Concludes the ERC credit for the fourth quarter of 2021, with the exception of recovery startup businesses.

Understanding How the Employee Retention Tax Credit (ERTC) Operates

The Employee Retention Credit is a refundable tax credit that applies to eligible employee wages. Unlike income taxes, this credit is calculated based on payroll taxes, ensuring that even if you didn't pay income taxes in 2020 or 2021, you can still qualify for it.

The notable advantage is its refundable nature, allowing you to receive a refund exceeding your initial payroll tax payments. For instance, if you meet the criteria for a $50,000 credit under the ERC but initially paid only $10,000 in payroll taxes, you would still obtain the complete $50,000 refund from the IRS. It's important to note that a small non-refundable portion of the ERC is restricted to the amount paid in employee Social Security and Medicare taxes.

What Amount Can My Small Business receive in ERTC?

Receive Through the ERTC?

During the tax year 2020, qualifying small businesses have the opportunity to assert 50% of the initial $10,000 in wages for each employee via the Employee Retention Credit. This accumulates to a potential maximum of $5,000 per employee, and you have the option to apply for this credit in 2022

Throughout the initial three quarters of 2021, qualifying small businesses have the opportunity to assert up to 70% of the initial $10,000 in wages per quarter for every employee, resulting in a potential total of $21,000 per employee.

 

Collectively, a small business has the potential to secure up to $26,000 in credits per employee who remains employed throughout both 2020 and 2021. It's important to note that the IRS includes certain healthcare expenses within an employee's wages.

Does My Small Business Qualify for the Employee Retention Tax Credit (ERTC)?

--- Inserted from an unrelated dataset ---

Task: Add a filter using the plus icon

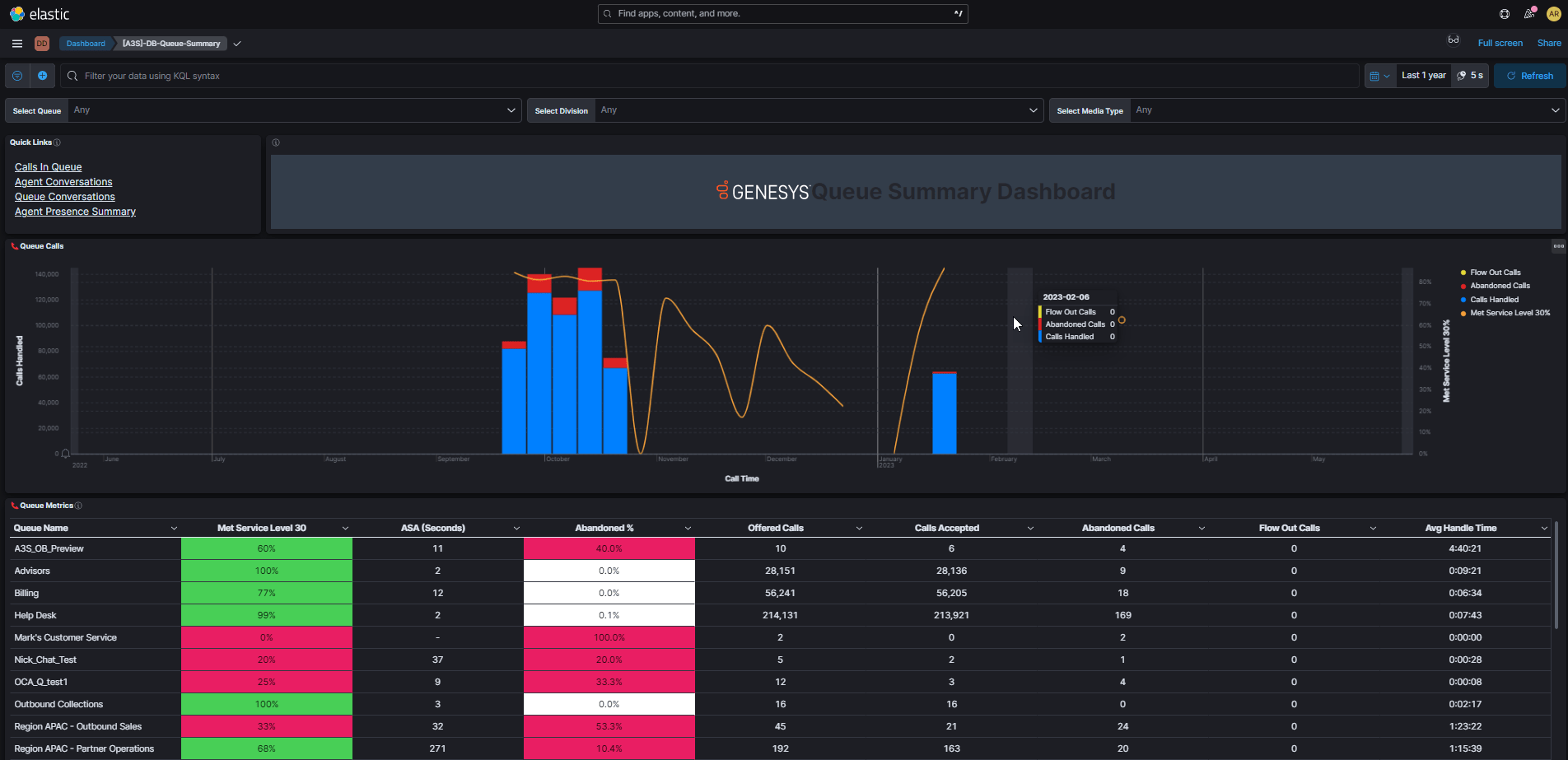Action: pos(42,75)
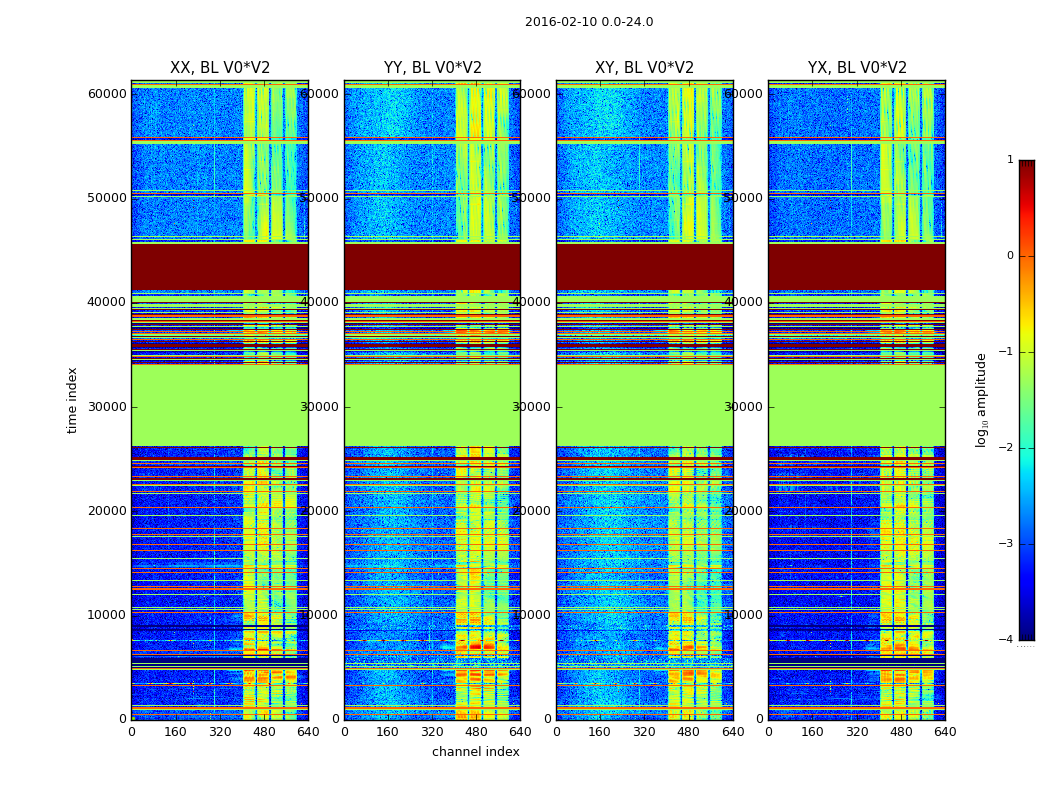Click the "XY, BL V0*V2" subplot title
This screenshot has height=800, width=1050.
tap(644, 68)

Though the Employee Retention Credit (ERC) holds advantages for businesses of various sizes, it particularly favors small businesses in comparison to larger counterparts. To ascertain your eligibility for the ERC and expedite the credit claiming process, you can explore the qualification criteria here.

Impact on Revenue or Full or Partial Business Suspension

Now, to meet the eligibility criteria for the ERC, your business must have encountered either a government-imposed lockdown or a substantial drop in revenue.

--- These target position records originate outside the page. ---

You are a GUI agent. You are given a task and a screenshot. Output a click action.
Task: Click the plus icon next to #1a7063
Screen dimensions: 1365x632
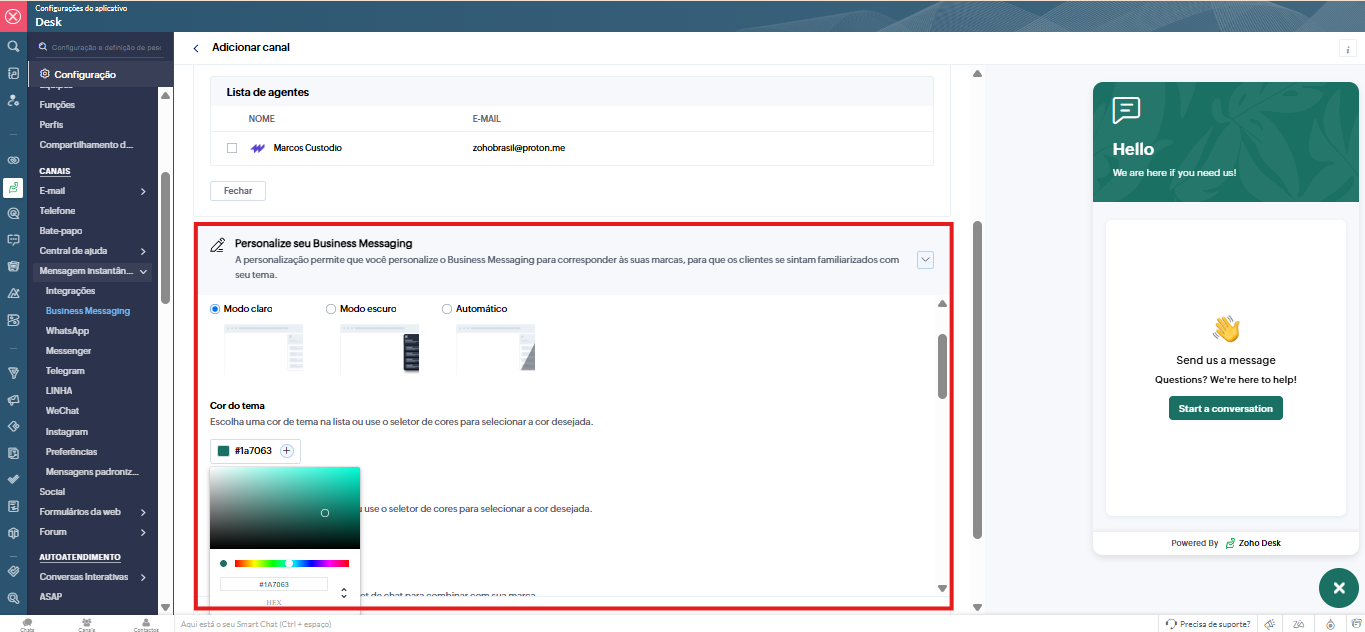tap(287, 451)
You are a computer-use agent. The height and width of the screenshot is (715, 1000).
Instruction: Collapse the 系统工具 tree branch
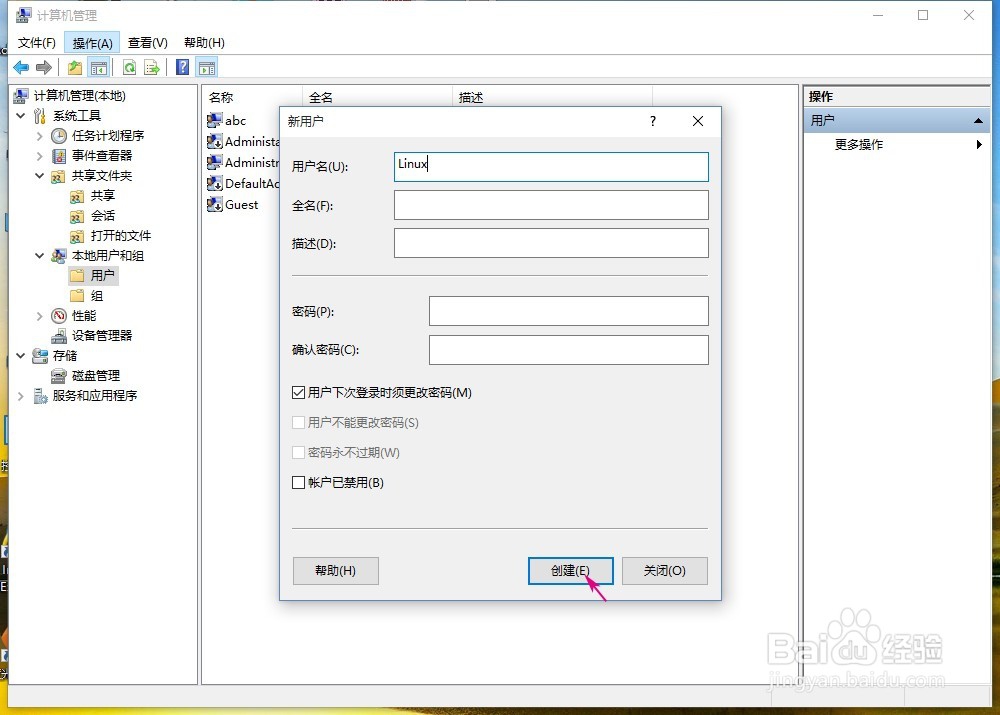(x=20, y=115)
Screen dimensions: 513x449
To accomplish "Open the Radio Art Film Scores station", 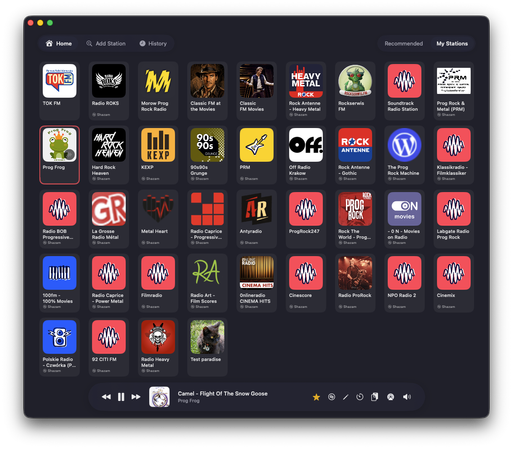I will tap(207, 283).
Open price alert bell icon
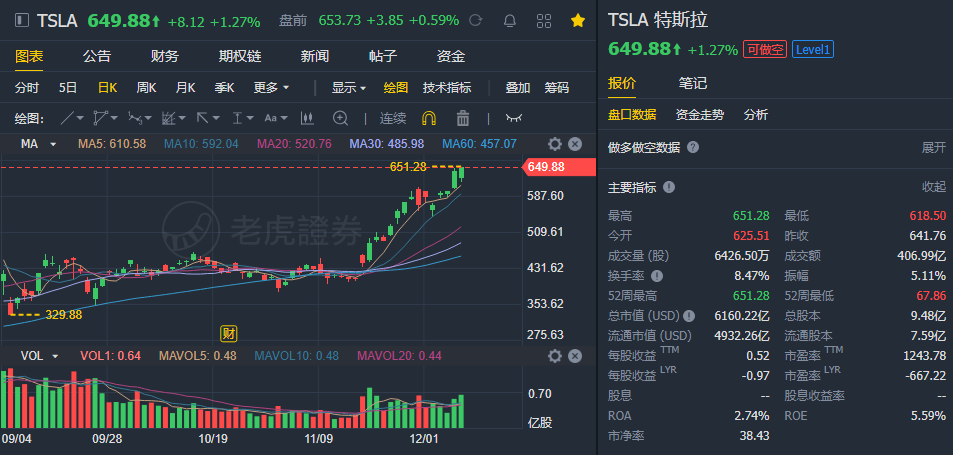 tap(511, 21)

If your business was impacted by a complete or partial suspension of operations due to a government COVID-19 directive in any quarter, you may qualify. This encompasses limitations on operational hours or venue capacity.

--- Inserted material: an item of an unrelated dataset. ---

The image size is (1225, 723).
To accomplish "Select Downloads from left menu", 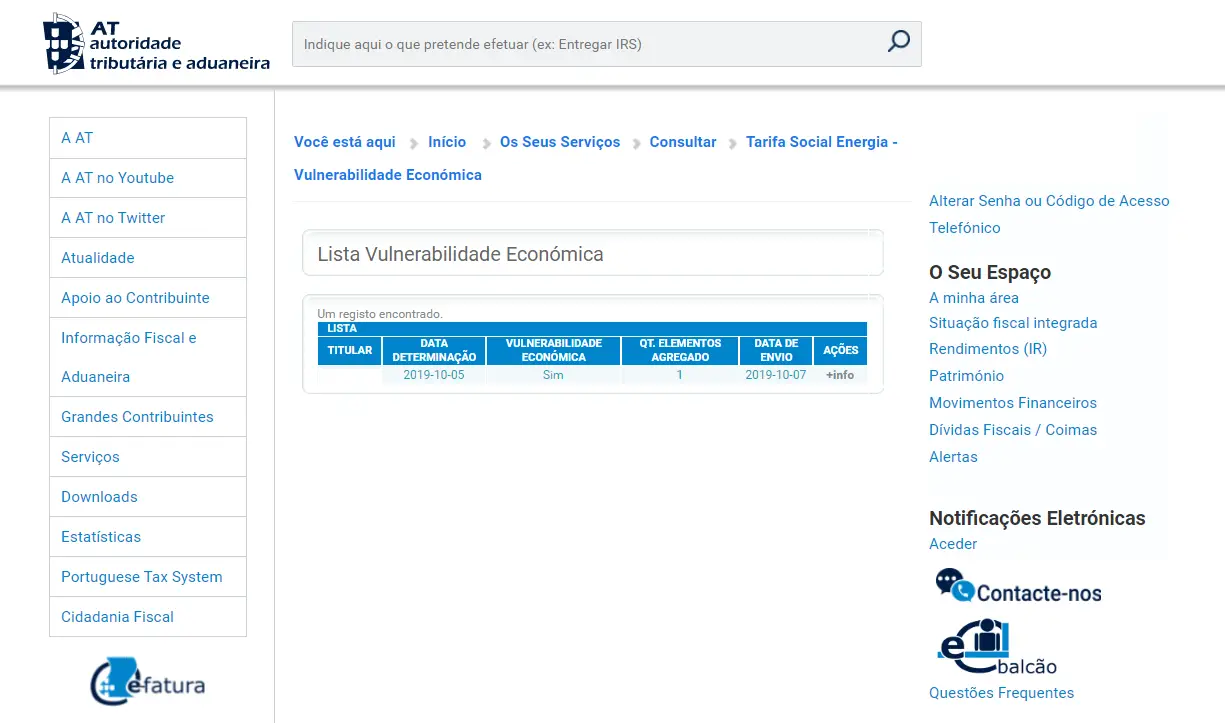I will (99, 497).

Additionally, your business could qualify if it underwent a "significant decline" in gross receipts, as defined by the IRS. In the tax year 2020, a significant decline translates to quarterly gross receipts being less than 50% in comparison to the same period in 2019. For the initial three quarters of 2021, it signifies that quarterly gross receipts are less than 80% when measured against the corresponding period in 2019.

During the first three quarters of 2021, if your business didn't experience a 20% reduction in gross receipts compared to 2019, there's an option to opt for the immediately preceding quarter for comparison. This implies that if a business's Q2 of 2021 isn't eligible based on Q2 of 2019, they can instead utilize Q1 of 2021 and compare it with Q1 of 2019 to meet the eligibility criteria.